Mesmo 25 anos depois do massacre, não há avanços significativos que possam ser comemorados a respeito da segurança dos camponeses brasileiros. É o que afirma Isolete Wichinieski, da coordenação nacional da Comissão Pastoral da Terra (CPT), em entrevista à Sputnik Brasil nesta terça-feira (20).
"Por parte do governo federal, principalmente, em vez de encerrar os conflitos, ele tem acirrado os conflitos. […] A segurança para as comunidades é ter terra, é ter água, é ter seu território preservado e garantido, para que elas possam existir neste espaço. A segurança diz respeito a isso. Mas quem tenta garantir a segurança do seu próprio território são as comunidades, em vez de ser uma ação do governo. O governo se coloca como inimigo dos povos do campo", afirma Wichinieski.

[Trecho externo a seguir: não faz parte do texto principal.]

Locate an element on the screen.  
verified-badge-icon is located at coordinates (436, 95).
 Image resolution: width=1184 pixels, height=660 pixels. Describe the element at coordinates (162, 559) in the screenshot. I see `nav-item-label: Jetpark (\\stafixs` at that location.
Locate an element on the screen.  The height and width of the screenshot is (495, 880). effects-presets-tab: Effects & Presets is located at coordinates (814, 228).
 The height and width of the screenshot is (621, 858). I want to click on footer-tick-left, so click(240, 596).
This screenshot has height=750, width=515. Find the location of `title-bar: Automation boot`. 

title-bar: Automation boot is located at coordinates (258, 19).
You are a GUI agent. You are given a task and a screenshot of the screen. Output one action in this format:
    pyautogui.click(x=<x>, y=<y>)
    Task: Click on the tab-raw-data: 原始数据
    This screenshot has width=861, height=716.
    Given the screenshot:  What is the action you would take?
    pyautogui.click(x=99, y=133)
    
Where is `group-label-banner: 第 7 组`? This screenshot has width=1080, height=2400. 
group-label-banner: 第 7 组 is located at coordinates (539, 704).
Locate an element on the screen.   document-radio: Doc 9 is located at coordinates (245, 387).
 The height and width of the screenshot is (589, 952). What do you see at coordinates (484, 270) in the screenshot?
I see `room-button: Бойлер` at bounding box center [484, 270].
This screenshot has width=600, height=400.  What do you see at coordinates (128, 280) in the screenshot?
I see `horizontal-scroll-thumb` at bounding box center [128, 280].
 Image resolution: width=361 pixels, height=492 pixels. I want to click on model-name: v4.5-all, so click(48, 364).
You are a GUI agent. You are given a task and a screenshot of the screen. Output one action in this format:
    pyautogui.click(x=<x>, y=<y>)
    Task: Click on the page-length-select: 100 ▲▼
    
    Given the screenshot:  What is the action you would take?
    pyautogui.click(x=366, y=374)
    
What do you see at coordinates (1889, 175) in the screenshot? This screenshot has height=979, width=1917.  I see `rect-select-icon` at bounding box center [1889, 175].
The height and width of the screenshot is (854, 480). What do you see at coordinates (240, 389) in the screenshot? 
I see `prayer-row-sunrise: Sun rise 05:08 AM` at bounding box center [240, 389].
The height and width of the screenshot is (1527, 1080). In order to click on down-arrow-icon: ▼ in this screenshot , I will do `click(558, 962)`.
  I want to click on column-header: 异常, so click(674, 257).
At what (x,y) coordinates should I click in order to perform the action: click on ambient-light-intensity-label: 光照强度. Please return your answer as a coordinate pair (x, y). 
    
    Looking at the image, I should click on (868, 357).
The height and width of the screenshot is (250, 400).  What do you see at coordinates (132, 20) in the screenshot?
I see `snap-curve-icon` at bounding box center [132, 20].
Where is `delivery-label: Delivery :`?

Conflitos aumentaram 30% em 2020, diz especialista
Desde 1985 até 2019, período com dados levantados pela CPT, foram mais de 50 massacres no Brasil conduzidos contra 251 indígenas, ribeirinhos, trabalhadores sem terra e pessoas de toda a diversidade dos povos camponeses brasileiros. Segundo Wichinieski, a Amazônia Legal e o Nordeste são as áreas do território nacional que mais concentram conflitos contra camponeses. Entre os estados, o Pará é o que apresenta mais conflitos, seguido por Rondônia, Mato Grosso e Maranhão.
"Em alguns municípios até se consegue articulação junto às prefeituras, mas são poucos os municípios que facilitam este processo de políticas específicas para comunidades camponesas. […] As comunidades têm cada vez menos segurança", diz a especialista.
Segundo os dados mais recentes do Centro de Documentação Dom Tomás Balduino, da CPT, foram 18 mortes por violência contra trabalhadores do campo no Brasil em 2020. Elas ocorreram em nove estados: Acre (uma morte), Amazonas (cinco), Bahia (uma), Maranhão (cinco), Pará (uma), Paraná (uma), Rio de Janeiro (uma), Rondônia (uma) e Roraima (duas).
"Em 2020 tivemos aumento de 30% nos conflitos por terra. Tivemos uma redução no número de assassinatos, mas também tivemos a entrada tanto do agronegócio como de madeireiros e mineradoras sobre comunidades e povos tradicionais. Mais de 80 mil famílias tiveram suas terras invadidas por estes setores", destaca Wichinieski.
'Ninguém quer aquilo que não é de seu direito', afirma Wichinieski.
A especialista ressalta que, quando se fala em violência contra as comunidades camponesas, não se trata apenas de assassinatos e agressões físicas. A expropriação de terras e águas, a destruição de plantações e roças, a devastação do ambiente, com a poluição de terras e águas pela monocultura, são bastante frequentes, assim como a violência psicológica, com ameaças e tortura.
Além da violência, agricultores lutam também contra a redução do crédito e a diminuição de programas de incentivo à agricultura familiar, como o PNAE (Programa Nacional de Alimentação Escolar), que não facilita mais a introdução dos produtos produzidos pelos camponeses no mercado.
"A partir de 2000, com o boom do agronegocio, com o avanço do capital sobre o campo, as comunidades e povos tradicionais começaram a ser mais impactados diretamente. Nos últimos dois anos, observamos um aumento significativo de assassinatos contra comunidades de assentados e sem terra. Mas em sua maioria a violência atinge as comunidades indígenas, que se colocam em enfrentamento ao capital e às ações genocidas do governo federal", avalia a especialista.
Para Wichinieski, a impunidade é um dos principais problemas enfrentados pelos trabalhadores do campo no Brasil. Casos de trabalho escravo e até mesmo de assassinatos muitas vezes acabam arquivados sem que haja punição aos responsáveis.
Além disso, é preciso reduzir a desigualdade social e os índices de pobreza. Para isso, a melhor solução, segundo ela, é garantir um acesso democrático à terra.
"Os conflitos poderiam ser amenizados se as comunidades e povos tradicionais tivessem seus territórios garantidos. Ninguém quer aquilo que não é de seu direito", finaliza Wichinieski.